[Source data]
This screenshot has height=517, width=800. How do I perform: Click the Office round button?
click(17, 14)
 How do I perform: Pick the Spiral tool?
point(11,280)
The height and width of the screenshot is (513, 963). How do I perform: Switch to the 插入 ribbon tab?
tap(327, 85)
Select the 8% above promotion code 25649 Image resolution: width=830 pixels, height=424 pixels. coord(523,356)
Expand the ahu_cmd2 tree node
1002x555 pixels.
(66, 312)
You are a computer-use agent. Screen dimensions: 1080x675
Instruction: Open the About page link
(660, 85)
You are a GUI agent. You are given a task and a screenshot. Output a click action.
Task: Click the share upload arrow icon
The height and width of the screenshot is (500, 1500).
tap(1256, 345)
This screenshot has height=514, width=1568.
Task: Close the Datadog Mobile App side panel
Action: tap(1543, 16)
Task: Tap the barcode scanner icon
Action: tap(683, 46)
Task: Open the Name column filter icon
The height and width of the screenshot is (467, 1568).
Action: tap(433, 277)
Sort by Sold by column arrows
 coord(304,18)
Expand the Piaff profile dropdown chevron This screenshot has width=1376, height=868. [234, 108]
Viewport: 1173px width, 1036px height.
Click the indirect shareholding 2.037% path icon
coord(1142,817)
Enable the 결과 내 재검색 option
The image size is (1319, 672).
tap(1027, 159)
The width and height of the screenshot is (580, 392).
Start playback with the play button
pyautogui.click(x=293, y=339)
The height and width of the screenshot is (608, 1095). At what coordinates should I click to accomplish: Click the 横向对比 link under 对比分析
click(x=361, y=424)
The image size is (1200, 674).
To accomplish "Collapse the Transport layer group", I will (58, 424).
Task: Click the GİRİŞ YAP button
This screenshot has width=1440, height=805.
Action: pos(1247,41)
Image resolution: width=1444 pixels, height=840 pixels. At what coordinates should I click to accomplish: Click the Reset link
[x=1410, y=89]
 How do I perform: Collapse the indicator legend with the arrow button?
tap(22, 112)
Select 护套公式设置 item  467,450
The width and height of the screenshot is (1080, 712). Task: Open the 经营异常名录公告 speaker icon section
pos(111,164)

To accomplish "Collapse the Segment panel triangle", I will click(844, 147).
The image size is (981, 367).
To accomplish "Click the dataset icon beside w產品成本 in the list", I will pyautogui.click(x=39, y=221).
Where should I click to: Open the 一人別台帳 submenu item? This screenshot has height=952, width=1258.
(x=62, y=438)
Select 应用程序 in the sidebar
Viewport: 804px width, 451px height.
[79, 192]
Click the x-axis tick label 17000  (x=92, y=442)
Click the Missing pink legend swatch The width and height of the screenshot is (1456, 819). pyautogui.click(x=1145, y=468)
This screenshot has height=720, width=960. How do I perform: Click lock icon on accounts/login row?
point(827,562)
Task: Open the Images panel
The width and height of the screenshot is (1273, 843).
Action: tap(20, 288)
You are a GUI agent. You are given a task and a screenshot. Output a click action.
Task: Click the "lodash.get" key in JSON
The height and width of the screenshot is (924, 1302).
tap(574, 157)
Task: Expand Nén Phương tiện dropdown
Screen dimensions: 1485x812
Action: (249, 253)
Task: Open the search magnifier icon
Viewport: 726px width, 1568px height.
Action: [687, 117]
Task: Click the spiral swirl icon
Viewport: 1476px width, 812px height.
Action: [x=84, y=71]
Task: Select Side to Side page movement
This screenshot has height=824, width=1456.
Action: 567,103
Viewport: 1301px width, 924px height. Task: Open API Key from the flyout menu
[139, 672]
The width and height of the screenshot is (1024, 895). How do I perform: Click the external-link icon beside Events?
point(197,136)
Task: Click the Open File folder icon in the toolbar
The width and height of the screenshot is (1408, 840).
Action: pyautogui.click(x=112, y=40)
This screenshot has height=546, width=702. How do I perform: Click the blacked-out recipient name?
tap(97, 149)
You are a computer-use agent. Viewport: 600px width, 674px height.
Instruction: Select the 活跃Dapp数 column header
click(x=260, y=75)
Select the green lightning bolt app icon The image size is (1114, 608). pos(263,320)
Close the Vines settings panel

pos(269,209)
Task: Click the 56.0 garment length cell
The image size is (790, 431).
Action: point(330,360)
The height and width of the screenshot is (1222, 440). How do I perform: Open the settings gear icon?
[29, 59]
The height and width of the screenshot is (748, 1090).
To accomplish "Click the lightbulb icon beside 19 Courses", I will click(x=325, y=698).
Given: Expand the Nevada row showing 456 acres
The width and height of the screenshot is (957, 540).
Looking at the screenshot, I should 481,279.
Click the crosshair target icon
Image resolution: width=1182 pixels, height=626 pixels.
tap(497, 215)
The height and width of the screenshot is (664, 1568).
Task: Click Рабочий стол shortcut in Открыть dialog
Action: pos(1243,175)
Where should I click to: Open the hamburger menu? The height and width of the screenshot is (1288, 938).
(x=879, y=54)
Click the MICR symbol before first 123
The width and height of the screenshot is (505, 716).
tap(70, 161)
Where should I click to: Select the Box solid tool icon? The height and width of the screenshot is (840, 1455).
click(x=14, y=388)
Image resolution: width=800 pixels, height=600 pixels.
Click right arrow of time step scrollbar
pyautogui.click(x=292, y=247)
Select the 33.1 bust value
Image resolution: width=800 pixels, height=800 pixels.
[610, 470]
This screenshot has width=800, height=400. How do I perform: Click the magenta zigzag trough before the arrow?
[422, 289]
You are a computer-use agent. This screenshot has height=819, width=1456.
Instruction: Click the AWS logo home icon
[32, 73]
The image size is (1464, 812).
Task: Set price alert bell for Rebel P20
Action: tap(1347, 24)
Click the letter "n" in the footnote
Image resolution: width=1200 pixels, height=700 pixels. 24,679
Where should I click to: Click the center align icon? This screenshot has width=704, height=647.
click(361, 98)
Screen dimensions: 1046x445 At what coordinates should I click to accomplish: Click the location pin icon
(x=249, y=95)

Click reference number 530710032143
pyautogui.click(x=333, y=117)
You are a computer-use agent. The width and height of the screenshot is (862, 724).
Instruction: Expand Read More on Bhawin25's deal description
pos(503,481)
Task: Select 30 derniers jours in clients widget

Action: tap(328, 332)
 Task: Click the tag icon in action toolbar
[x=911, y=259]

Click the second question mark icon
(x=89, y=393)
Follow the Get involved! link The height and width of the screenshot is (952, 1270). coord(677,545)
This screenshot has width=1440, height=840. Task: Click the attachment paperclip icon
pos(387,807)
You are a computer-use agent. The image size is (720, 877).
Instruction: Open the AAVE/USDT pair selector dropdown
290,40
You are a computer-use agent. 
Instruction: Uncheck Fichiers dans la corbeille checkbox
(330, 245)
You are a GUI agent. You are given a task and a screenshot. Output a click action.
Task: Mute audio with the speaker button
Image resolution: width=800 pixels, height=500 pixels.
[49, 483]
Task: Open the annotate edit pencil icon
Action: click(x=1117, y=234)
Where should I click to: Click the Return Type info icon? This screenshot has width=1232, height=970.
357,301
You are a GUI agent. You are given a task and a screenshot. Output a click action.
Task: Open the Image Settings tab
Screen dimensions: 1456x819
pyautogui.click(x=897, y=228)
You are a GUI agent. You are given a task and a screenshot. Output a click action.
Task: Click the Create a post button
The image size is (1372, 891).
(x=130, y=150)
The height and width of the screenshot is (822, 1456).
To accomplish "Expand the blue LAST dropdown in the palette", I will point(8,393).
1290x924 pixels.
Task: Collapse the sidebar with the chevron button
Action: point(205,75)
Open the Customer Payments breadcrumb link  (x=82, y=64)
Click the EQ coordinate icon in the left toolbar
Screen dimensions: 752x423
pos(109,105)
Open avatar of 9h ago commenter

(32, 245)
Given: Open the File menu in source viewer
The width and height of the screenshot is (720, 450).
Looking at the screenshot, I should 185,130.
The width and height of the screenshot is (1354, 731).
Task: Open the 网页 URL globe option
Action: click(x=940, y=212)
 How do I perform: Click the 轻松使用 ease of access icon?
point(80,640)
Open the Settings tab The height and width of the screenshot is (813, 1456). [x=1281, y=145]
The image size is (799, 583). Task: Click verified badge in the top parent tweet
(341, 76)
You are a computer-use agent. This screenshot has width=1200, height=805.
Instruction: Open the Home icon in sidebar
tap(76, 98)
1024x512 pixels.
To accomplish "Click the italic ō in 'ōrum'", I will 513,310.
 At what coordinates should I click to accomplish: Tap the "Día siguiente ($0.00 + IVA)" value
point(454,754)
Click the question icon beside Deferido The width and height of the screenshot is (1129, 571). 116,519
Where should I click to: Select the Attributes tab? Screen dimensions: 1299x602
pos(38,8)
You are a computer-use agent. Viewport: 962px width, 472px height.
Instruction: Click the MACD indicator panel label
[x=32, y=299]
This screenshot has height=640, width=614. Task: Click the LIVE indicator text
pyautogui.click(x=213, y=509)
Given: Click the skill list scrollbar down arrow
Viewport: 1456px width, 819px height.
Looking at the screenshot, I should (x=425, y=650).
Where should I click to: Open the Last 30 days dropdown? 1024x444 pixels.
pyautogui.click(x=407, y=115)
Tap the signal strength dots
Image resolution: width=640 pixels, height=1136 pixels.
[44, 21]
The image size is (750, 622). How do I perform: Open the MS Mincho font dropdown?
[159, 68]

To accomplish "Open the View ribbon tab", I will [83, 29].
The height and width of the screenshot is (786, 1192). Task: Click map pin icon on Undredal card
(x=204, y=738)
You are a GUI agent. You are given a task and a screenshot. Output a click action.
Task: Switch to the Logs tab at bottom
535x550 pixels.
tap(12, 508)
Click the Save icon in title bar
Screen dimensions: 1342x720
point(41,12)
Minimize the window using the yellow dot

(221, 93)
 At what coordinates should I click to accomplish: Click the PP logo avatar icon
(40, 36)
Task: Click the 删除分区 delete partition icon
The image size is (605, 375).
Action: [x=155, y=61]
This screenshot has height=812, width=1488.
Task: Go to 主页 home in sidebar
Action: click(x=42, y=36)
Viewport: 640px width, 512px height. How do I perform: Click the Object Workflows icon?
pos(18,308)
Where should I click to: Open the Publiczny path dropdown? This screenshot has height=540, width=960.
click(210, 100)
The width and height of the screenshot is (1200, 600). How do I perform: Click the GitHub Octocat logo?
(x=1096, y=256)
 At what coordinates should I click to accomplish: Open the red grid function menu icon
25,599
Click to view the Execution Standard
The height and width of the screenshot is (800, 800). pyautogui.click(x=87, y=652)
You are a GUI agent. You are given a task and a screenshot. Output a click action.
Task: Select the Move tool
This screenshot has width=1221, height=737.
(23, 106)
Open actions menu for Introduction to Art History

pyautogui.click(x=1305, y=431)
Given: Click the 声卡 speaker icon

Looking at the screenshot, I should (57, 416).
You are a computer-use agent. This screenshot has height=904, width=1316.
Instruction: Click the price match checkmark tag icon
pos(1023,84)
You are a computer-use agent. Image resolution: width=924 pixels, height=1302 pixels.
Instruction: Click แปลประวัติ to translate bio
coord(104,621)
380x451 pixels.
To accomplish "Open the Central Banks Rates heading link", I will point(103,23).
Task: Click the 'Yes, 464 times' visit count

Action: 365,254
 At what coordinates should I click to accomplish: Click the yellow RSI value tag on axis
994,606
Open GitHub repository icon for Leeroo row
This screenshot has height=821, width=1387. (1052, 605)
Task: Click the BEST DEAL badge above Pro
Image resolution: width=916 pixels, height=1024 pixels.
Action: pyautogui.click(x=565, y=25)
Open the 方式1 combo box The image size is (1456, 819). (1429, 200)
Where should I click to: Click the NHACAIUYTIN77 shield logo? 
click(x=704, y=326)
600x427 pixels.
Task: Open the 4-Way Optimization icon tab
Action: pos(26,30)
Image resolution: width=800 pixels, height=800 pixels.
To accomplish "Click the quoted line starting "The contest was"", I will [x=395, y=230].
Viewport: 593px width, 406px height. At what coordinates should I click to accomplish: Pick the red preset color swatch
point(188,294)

**Instruction**: Update the records from the first line through the line that contains "Expand the Piaff", replacing "How do I perform" with "How can I do" everywhere and leaving all else unchanged.

**Solution to this problem**:
This screenshot has height=517, width=800. How can I do: Click the Office round button?
click(17, 14)
 How can I do: Pick the Spiral tool?
point(11,280)
The height and width of the screenshot is (513, 963). How can I do: Switch to the 插入 ribbon tab?
tap(327, 85)
Select the 8% above promotion code 25649 Image resolution: width=830 pixels, height=424 pixels. coord(523,356)
Expand the ahu_cmd2 tree node
1002x555 pixels.
(66, 312)
You are a computer-use agent. Screen dimensions: 1080x675
Instruction: Open the About page link
(660, 85)
You are a GUI agent. You are given a task and a screenshot. Output a click action.
Task: Click the share upload arrow icon
The height and width of the screenshot is (500, 1500).
tap(1256, 345)
This screenshot has height=514, width=1568.
Task: Close the Datadog Mobile App side panel
Action: tap(1543, 16)
Task: Tap the barcode scanner icon
Action: tap(683, 46)
Task: Open the Name column filter icon
The height and width of the screenshot is (467, 1568).
Action: tap(433, 277)
Sort by Sold by column arrows
 coord(304,18)
Expand the Piaff profile dropdown chevron This screenshot has width=1376, height=868. [234, 108]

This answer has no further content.